Romyvelines dénonce la responsabilité des entrepreneurs du BTP

Le collectif Romyvelines, qui assiste les familles Rom de la plaine depuis plus d’une décennie, a fait parvenir un droit de réponse à La Gazette. Le voici dans son intégralité ci-dessous.

Nous constatons avec regret qu’une nouvelle fois les familles Roms sont principalement désignées comme responsables de cette situation. A aucun moment l’article ne revient sur les principaux responsables, à savoir des entreprises du bâtiment qui déversent depuis des mois de nombreux gravats et déchets (tout en profitant de la misère de certaines familles Roms pour leur faire faire le « sale » boulot contre un petit billet).

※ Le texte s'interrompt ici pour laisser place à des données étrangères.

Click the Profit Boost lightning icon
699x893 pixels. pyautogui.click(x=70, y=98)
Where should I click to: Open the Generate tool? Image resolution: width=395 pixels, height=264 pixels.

Ceci a d’ailleurs été dénoncé lors de la réunion d’information organisée par le sous-préfet le 1er mars à Triel… Et votre journal en avait rendu compte plus objectivement de cette situation dans de précédents articles… Voici les extraits de l’article :

« …Ont suivi l’installation de plusieurs campements Roms à partir de 2007, avec, parallèlement, la mise en place progressive d’un réseau d’évacuation de déchets et gravats jusque dans la plaine…Les maires font expulser les Roms par la préfecture en septembre, une partie revient habiter sur place (ce dernier camp doit être démantelé « avant l’été », a assuré le sous-préfet, Ndlr)… »

Outre le fait d’erreurs factuelles (les familles Roms sont depuis septembre 2017 sur autre terrain à Triel et non sur l’ancien, fermé et inaccessible), occulter totalement la plus grande responsabilité des entreprises du bâtiment ou autres, revient à discriminer une population des plus démunies.

Au lieu d’apaiser, cela ne peut qu’attiser les haines contre ce bidonville et ces populations, à la veille d’une manifestation le 31 mars prochain devant la décharge illégale. Ce que nous déplorons fortement.